Thursday, February 12, 2015

Spelling Bee

I screwed up. I screw up all the time, but I especially hate when I make a regrettable, possibly long-lasting parent decision.


As a way of background, I was more academic than athletic when I was a kid.  This can be attributed to: 1) I’m not a natural athlete except for being a little bit more limber than the average person, 2) my mom wasn’t supportive of athletics, and 3) I moved a lot when I was younger so I couldn’t participate because I didn’t have transportation and I didn’t have consistent coaching.


I found my niche though. I liked to read and play video games.  I liked to spend time outside on my bike. I learned things quickly at school. One thing I really enjoyed was spelling. If I saw a word once (or maybe twice), I could recall how to spell it.  So when the annual school spelling bee occurred wherever I was living at the time, I usually did pretty well. In 5th grade I actually won the school spelling bee, despite the school going up to 6th grade and despite being put in an English as a Second Language class when I transferred to the school.


Last year when J was in kindergarten they publicized her school’s spelling bee. Each grade would have their own set of words, though, and it wouldn’t be as Hunger Games-ish as when I was in school with all grades competing against one another.


Here’s where I screwed up. I had kept the little certificate I had gotten from being the school spelling bee winner and the follow-up certificate because I represented the school in the district spelling competition (and lost).  I showed these to J. And she was amazed. Like her eyes got all big and she was so impressed. You would have thought I had won a real award that actually counts in life rather than a silly certificate.


She was bummed when she didn’t win her class spelling bee last year. She said she would never be as good of a speller as I was, and there might have been tears and further beating herself up about it. I tried to blow it off. After all, she was in KINDERGARTEN! She tried her best, and all I wanted was for her to try. She was 5 freaking years old, and there is absolutely no expectation that she be a world-class speller. Needless to say, she took it hard.


Now she’s in first grade. The spelling bee is a month or two away, and this little girl wants to make me proud by winning the spelling bee. It breaks my heart. I love her determination, but the way she says it is like she will be disappointing me if she doesn’t win. That’s totally not true. I keep telling her that I just want her to try her best. I don’t want her bar for her actions to be to avoid disappointing me. It kills me that she is searching for my approval. She needs to live her life on her terms. I don’t want her to base her actions and decisions on me. I might have an occasional insight or two, but I wholeheartedly want her to develop to be her own person who can navigate life without me.


I try to be a reflective parent, and sometimes that can mean obsessing about little things, like this one comment out of context. I do think what she said is a symptom of something bigger, which could be that I’m one of her main role models and her reliance on my approval given her age. Maybe that reliance will loosen as she gets older. I want to tell her that it really only matters what she thinks of herself. If she tries her best, then she should be proud of her effort, regardless what it is. If she doesn’t try her best, then be honest about it and own it (don’t make excuses).  As of right now, I’ve just been sticking to the standard “try your best” and “check your work” lines. One problem she has is doing homework quickly and making mistakes that could have been caught if she had checked her work before saying she was done. It’s a good life lesson, and many adults don’t check their work.


As a side note, I think I understand why a lot of people really enjoy being a parent. You are a god in the child’s life, at least when they’re young. That’s an incredible ego boost. And someone as anxious as myself is wondering why on earth a kid would look to me as a role model. Most days I’m a nanosecond away from becoming unglued. And then I look at my daughter, who is even more anxious than I am. Like the world needs a mini version of me!! Aaarggh!

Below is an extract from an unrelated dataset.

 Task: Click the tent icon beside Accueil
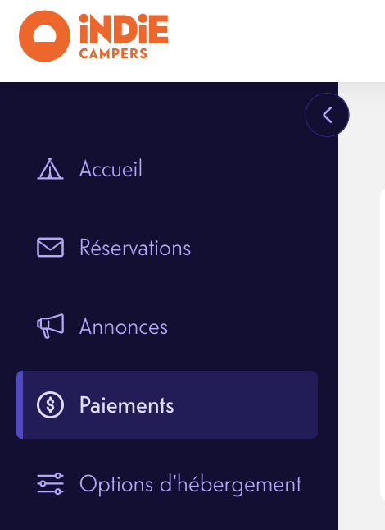pyautogui.click(x=50, y=169)
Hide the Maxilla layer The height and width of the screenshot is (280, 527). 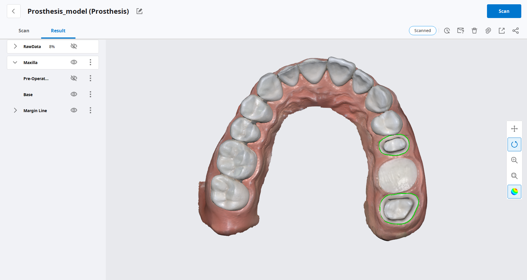(x=74, y=62)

jojo cucina cucina said...

Oh i think you are so smart to be concerned that you daughter is being so hard on herself at an early age. What do her teachers say?

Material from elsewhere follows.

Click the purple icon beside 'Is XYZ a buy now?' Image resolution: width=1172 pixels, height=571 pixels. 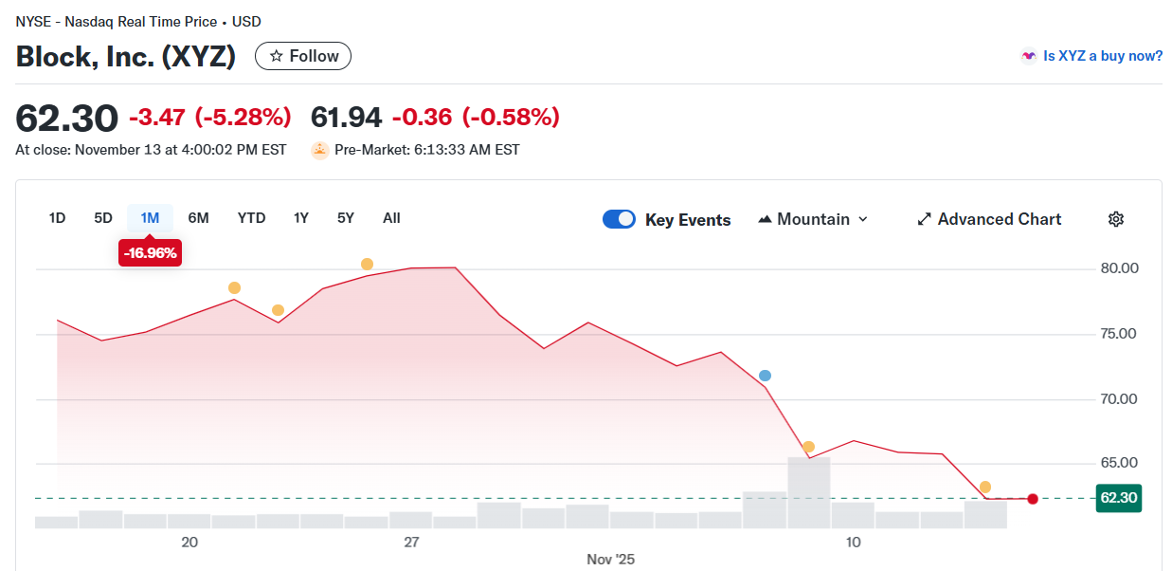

Competition in early grades might not be a good thing. I too won a 5th grade spelling test, only it was within my own classroom. (I've blogged about this before.) It's funny that all these years later it is something i still remember and have talked about, though i have forgotten more important things i should be remembering, after all....a 5th grade spelling test isn't all that much glory really.

"Trying your best" is key. I purposely didn't do hard things in school growing up because i didn't want to fail. And that's too bad because i would rather have taken more math beyond algebra, French instead of Spanish or tried out for swim team.

B said...

I didn't take a lot of risks either. I was afraid of failing, and I picked the easier route whenever possible. Funny how I'm more accepting of failure now that I'm older.

jojo cucina cucina said...

I guess accepting failure means that at least you tried and went out of your comfort zone. Grown up stuff!